Requirement: Reproduce word for word every line from the one containing "Given: Click the FaceID Server label" to the final line of the data below; omit the pictures.

Supplied records:
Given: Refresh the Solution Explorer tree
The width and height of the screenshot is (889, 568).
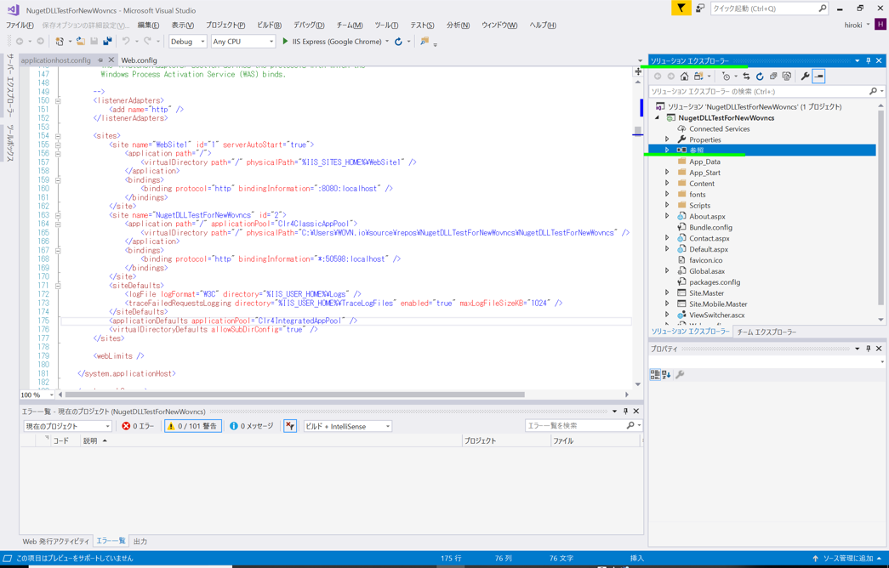Looking at the screenshot, I should [x=760, y=77].
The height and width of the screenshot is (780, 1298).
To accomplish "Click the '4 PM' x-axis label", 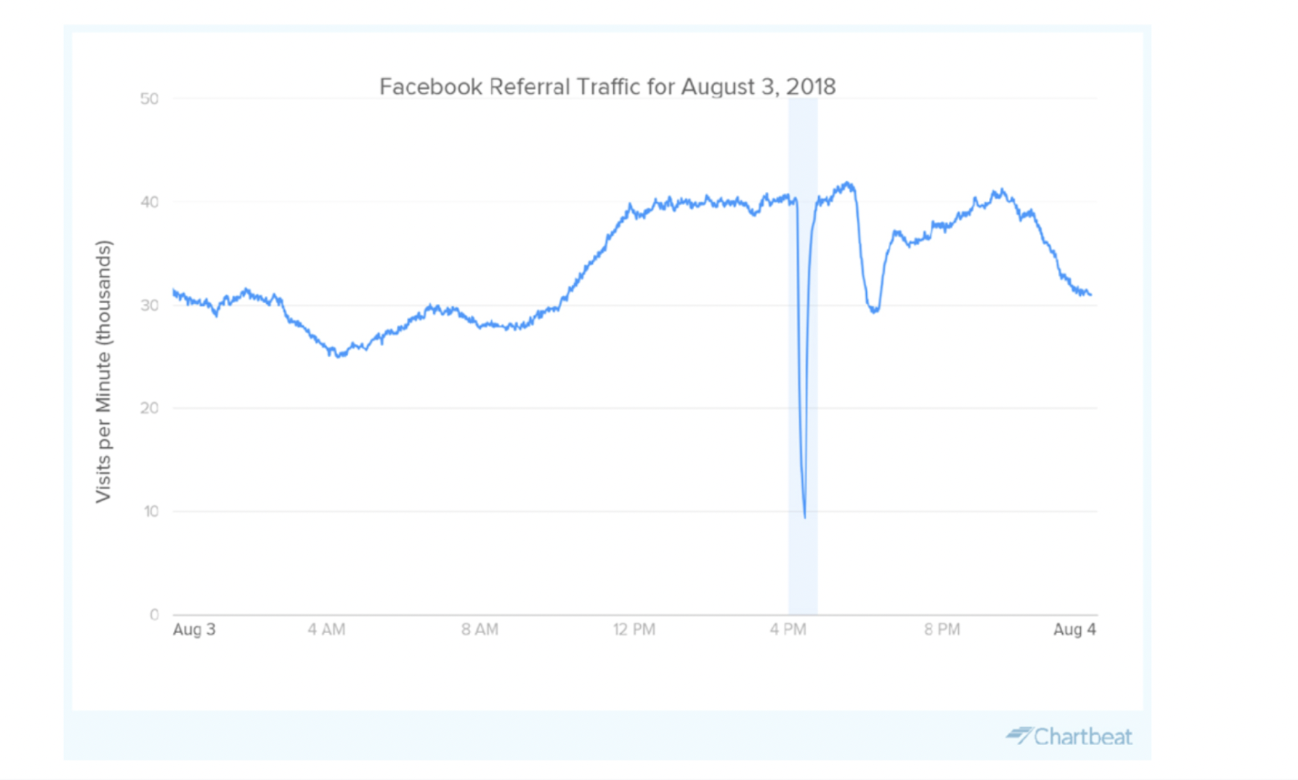I will (788, 630).
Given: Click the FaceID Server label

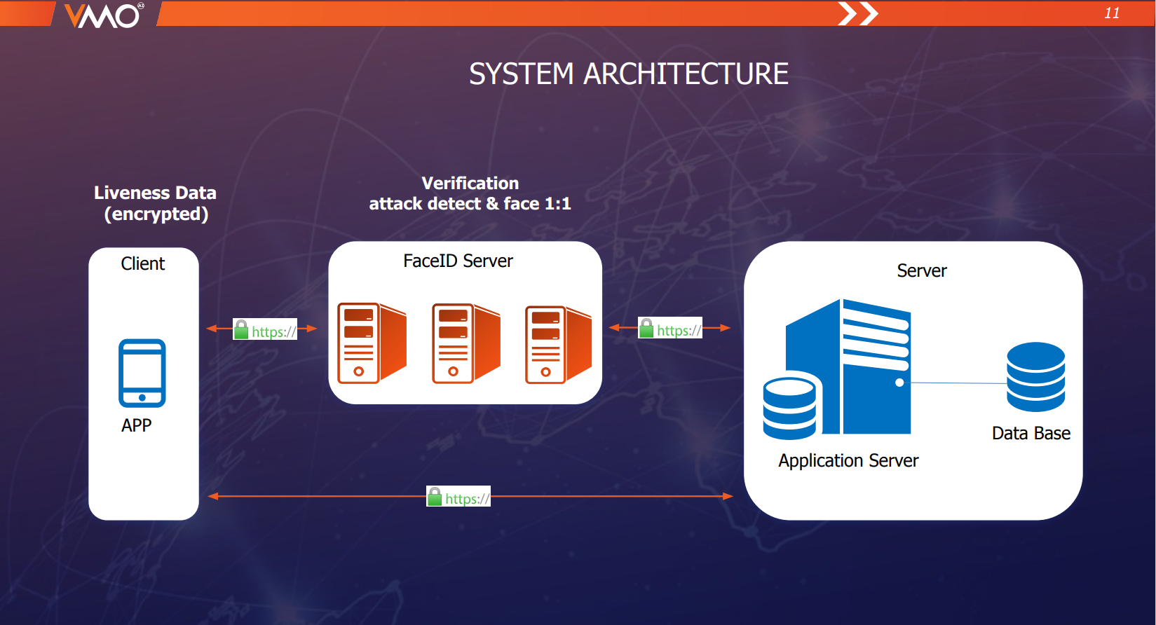Looking at the screenshot, I should click(x=458, y=261).
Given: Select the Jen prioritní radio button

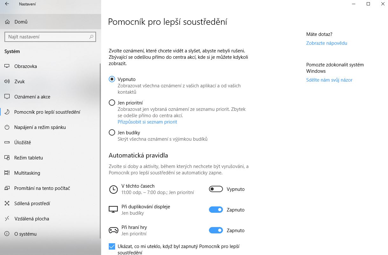Looking at the screenshot, I should click(112, 103).
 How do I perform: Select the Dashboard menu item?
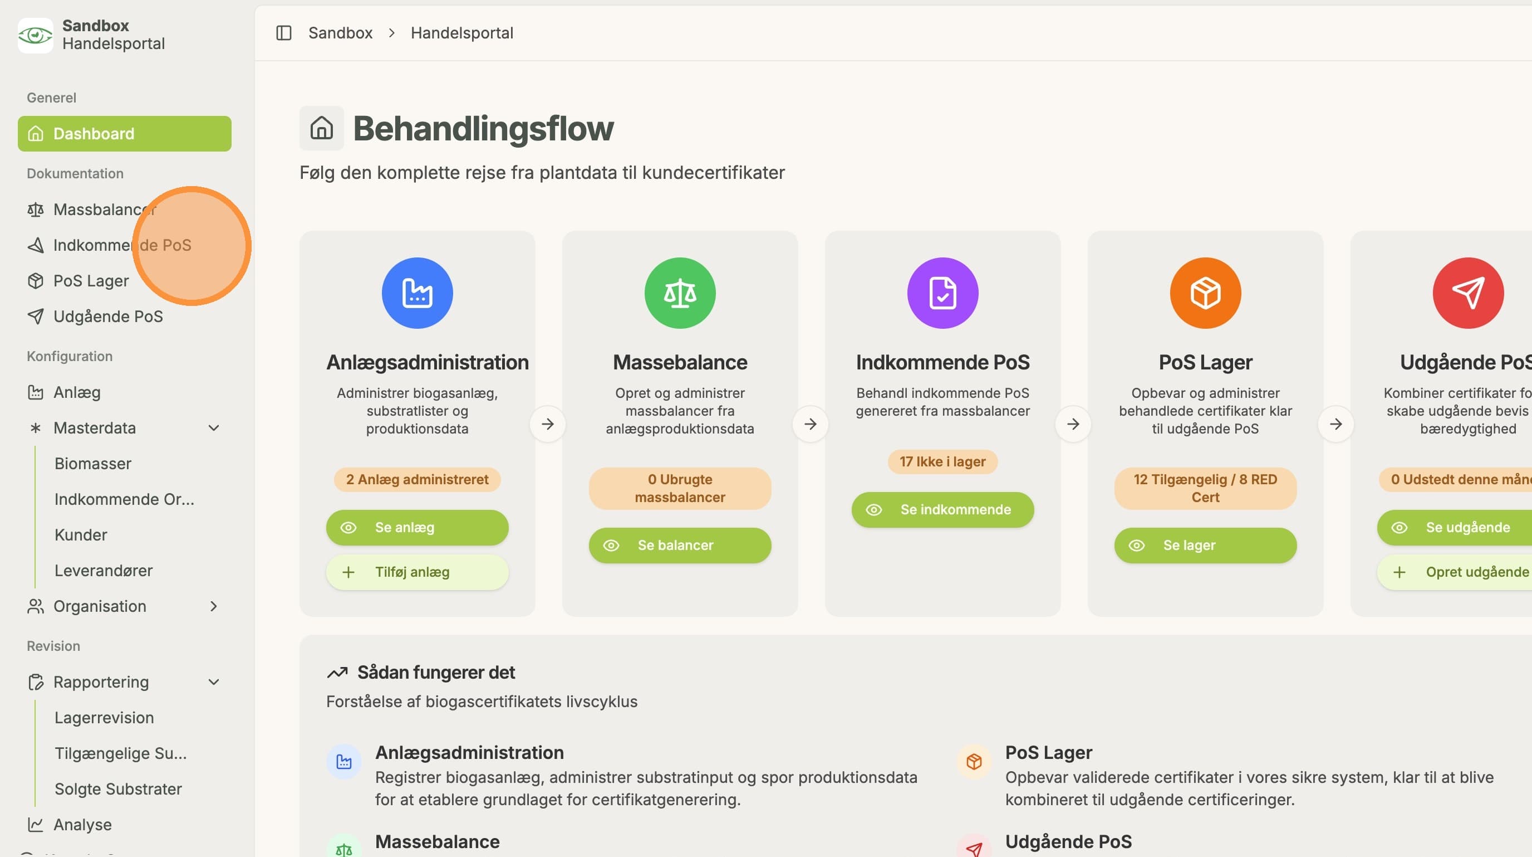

Task result:
Given: Click the FaceID Server label

Looking at the screenshot, I should click(x=458, y=261).
Given: Select the Jen prioritní radio button

Looking at the screenshot, I should click(112, 103).
 How do I perform: Select the Dashboard menu item?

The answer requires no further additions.